Canada: la femme d'un blogueur saoudien fouetté demande sa libération

Ensaf Haidar, femme du blogueur Raef Badawi, demande sa libération lors d'un rassemblement de soutien organisé à Montréal, le 13 janvier 2015
Ensaf Haidar, femme du blogueur Raef Badawi, demande sa libération lors d'un rassemblement de soutien organisé à Montréal, le 13 janvier 2015 - © Clement Sabourin

La femme, réfugiée au Québec, d'un blogueur saoudien condamné à dix ans de prison et 1000 coups de fouet en Arabie saoudite pour "insulte à l'islam" a réclamé mardi sa libération lors d'un rassemblement de soutien organisé à Montréal.

"Mon Mari, Raef Badaoui, est emprisonné simplement pour avoir exprimé des idées libérales dans un pays" où sévissent "des tribunaux d'inquisition islamique du Moyen-Age", a dit sa femme Ensaf Haidar lors d'une conférence de presse organisée dans le centre-ville de la métropole québécoise, par un temps polaire.
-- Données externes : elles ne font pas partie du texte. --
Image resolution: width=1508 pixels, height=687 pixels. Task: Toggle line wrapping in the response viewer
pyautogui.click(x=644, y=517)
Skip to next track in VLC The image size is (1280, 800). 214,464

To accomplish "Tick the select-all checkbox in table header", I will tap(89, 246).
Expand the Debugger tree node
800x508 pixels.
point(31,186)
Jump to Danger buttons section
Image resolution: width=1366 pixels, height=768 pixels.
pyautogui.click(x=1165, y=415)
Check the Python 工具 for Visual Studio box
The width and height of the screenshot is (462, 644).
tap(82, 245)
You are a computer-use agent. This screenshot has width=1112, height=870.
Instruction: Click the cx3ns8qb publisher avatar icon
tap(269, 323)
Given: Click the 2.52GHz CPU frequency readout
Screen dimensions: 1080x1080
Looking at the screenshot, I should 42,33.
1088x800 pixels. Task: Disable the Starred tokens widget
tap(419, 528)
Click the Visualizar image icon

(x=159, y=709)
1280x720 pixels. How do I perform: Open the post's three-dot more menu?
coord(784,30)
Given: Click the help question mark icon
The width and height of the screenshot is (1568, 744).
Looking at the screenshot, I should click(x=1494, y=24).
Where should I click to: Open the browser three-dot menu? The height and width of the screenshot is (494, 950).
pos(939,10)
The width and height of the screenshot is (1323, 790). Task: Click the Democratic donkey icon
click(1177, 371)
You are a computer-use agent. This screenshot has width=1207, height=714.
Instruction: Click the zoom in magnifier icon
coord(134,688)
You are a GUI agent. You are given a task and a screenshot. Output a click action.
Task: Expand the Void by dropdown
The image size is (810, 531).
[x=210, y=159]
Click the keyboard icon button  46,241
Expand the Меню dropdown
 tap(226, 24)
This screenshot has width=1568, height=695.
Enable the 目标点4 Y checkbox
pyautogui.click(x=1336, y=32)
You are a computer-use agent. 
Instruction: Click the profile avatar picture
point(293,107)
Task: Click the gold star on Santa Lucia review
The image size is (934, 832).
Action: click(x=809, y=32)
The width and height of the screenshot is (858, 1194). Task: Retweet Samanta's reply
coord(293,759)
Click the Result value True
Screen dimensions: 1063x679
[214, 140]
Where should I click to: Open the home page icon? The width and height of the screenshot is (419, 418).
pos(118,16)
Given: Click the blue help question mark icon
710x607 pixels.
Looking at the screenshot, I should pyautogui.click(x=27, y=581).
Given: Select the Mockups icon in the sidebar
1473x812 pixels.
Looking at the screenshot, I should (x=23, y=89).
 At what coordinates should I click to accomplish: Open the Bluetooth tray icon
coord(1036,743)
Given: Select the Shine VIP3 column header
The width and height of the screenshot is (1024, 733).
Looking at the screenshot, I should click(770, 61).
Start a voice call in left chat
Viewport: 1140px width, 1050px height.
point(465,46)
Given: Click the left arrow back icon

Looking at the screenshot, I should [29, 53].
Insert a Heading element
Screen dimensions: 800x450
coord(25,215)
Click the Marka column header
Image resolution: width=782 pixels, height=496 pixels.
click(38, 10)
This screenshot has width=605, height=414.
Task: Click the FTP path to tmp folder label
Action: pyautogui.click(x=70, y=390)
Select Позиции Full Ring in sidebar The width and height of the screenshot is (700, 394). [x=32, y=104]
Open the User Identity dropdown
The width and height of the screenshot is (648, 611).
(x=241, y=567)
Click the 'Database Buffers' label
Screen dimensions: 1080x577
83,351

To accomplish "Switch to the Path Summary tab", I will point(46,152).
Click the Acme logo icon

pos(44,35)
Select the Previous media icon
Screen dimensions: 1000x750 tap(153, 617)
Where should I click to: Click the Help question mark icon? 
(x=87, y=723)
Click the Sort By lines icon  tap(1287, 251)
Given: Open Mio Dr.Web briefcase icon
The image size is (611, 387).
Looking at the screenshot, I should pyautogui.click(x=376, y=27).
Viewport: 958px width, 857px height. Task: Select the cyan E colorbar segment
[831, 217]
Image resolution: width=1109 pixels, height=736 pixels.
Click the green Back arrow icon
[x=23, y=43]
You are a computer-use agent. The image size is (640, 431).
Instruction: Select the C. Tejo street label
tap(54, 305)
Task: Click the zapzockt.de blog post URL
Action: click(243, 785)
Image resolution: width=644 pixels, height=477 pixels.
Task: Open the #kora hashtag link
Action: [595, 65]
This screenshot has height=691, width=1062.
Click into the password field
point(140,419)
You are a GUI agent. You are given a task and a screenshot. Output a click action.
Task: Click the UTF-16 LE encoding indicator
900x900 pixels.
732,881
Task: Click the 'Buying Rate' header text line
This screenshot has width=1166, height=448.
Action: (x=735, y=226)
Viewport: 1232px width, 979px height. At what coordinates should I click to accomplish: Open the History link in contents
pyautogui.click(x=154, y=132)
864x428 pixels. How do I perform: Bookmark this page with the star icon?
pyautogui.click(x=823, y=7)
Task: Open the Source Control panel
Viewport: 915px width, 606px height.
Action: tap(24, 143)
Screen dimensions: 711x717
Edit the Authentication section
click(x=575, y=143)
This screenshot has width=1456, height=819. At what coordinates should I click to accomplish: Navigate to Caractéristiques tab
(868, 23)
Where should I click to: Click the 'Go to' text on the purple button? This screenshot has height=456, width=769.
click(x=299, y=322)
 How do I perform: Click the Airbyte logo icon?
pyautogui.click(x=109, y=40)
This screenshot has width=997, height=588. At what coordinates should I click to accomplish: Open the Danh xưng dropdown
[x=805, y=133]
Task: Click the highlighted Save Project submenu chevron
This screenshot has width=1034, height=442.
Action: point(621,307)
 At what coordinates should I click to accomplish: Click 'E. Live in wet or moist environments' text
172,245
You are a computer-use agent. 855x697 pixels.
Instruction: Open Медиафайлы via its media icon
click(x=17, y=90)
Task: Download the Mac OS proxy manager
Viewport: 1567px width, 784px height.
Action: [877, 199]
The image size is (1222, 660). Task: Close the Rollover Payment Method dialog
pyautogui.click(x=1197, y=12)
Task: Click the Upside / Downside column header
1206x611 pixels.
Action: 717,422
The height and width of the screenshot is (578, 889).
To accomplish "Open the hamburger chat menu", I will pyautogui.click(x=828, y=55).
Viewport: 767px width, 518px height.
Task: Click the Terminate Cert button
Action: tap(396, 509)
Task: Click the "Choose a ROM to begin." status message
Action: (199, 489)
Raef Badaoui, qui a eu 31 ans mardi, animateur du site internet Liberal Saudi Network et lauréat 2014 du prix Reporters sans frontières (RSF) pour la liberté de la presse, est emprisonné depuis 2012 et a été définitivement condamné en novembre par la justice de son pays. "Je suis séparée de force de mon mari car il est accusé d'apostasie et de blasphème de la religion musulmane", a expliqué en arabe Ensaf Haidar, dont les propos étaient traduits par un interprète. "C'est la raison pour laquelle je me suis réfugiée au Canada pour essayer de défendre sa cause à l'extérieur de l'Arabie saoudite", a ajouté la jeune femme qui réside au Québec avec ses trois enfants.

"Nous sommes ici pour que vendredi, il ne subisse pas encore 50 coups de fouet", a déclaré la directrice générale de la section francophone d'Amnesty International Canada, Béatrice Vaugrante. "Il a déjà subi ses 50 premiers coups de fouet vendredi dernier". "On parle beaucoup de liberté d'expression ces jours-ci: je suis Charlie Hebdo, je suis Raef Badaoui" et "cela concerne le Canada, ça concerne tous les pays occidentaux qui prônent largement dans leurs discours la liberté d'expression", a poursuivi Mme Vaugrante.

Le ministre canadien du Développement international, Christian Paradis, a qualifié mardi d'"inhumaine" la sentence imposée au blogueur. "On est de tout coeur avec la famille", a-t-il dit, tout en expliquant que les moyens d'action du Canada sont limités par le fait que Raef Badaoui "n'est pas un citoyen canadien".